**Source records:**
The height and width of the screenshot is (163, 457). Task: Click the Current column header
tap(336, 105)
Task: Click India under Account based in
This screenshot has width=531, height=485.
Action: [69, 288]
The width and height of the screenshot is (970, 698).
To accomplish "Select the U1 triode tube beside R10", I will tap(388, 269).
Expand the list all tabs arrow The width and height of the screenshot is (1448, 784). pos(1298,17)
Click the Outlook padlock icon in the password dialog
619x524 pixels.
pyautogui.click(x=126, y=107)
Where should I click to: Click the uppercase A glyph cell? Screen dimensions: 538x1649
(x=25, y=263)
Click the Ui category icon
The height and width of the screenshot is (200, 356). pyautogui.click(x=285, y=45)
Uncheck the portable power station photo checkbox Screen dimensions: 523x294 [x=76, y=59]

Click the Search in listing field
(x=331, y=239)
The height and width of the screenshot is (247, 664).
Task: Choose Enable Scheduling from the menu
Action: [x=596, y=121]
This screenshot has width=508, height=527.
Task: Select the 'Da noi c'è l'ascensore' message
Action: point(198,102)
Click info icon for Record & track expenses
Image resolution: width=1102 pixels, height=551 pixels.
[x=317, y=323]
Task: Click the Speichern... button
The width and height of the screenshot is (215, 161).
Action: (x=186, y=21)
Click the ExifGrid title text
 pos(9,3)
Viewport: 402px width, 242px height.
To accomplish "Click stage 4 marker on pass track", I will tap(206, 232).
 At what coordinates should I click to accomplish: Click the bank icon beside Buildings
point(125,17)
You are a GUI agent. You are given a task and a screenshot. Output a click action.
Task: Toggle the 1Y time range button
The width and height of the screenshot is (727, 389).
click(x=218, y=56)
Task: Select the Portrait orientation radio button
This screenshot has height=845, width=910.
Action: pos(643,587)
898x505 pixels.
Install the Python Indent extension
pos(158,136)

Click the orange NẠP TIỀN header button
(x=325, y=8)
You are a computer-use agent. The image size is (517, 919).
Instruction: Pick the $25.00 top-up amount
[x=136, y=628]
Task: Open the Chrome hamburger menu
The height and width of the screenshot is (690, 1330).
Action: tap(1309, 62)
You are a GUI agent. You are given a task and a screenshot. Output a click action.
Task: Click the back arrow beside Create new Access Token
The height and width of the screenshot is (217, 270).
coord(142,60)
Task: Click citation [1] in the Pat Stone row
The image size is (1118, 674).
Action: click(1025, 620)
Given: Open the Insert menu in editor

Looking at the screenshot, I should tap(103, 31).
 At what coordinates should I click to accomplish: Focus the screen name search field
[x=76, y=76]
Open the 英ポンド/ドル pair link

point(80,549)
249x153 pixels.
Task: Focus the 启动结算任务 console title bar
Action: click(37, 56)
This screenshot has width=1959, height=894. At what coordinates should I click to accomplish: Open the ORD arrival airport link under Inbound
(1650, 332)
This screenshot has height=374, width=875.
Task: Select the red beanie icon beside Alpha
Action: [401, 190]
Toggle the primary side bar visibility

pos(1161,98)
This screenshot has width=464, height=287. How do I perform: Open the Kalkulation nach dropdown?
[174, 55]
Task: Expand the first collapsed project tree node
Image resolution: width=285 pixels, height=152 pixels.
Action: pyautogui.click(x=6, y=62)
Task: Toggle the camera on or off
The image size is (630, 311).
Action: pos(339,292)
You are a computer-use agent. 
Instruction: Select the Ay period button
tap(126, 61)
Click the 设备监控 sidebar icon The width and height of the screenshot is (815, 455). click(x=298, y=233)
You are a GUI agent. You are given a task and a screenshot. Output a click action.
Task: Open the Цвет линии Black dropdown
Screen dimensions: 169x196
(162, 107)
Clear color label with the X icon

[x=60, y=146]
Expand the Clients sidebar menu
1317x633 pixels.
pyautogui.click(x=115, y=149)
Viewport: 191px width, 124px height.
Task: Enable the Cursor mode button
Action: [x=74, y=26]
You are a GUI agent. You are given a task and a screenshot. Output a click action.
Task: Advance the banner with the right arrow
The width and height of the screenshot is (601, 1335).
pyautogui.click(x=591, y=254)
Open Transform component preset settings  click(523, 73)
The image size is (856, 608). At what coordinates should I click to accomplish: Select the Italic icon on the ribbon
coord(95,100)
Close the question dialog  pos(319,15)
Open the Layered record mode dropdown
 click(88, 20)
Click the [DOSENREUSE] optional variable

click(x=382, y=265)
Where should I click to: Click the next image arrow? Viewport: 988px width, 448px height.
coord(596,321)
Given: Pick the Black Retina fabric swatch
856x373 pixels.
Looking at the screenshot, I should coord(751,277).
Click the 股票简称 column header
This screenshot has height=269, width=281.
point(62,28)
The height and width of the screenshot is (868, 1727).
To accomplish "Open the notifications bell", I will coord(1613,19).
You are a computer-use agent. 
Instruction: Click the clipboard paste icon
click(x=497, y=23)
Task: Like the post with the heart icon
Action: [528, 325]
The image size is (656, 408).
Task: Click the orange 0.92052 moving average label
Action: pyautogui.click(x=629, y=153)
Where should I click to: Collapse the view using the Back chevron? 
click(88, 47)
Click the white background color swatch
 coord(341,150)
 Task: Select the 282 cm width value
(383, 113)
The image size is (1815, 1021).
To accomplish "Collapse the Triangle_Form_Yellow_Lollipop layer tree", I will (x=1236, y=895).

**Aim of the task:** List every line of the records above that contains the string "Expand", treating uppercase and lowercase letters as different.

**Exercise response:**
Expand the list all tabs arrow The width and height of the screenshot is (1448, 784). pos(1298,17)
Task: Expand the first collapsed project tree node
Expand the Clients sidebar menu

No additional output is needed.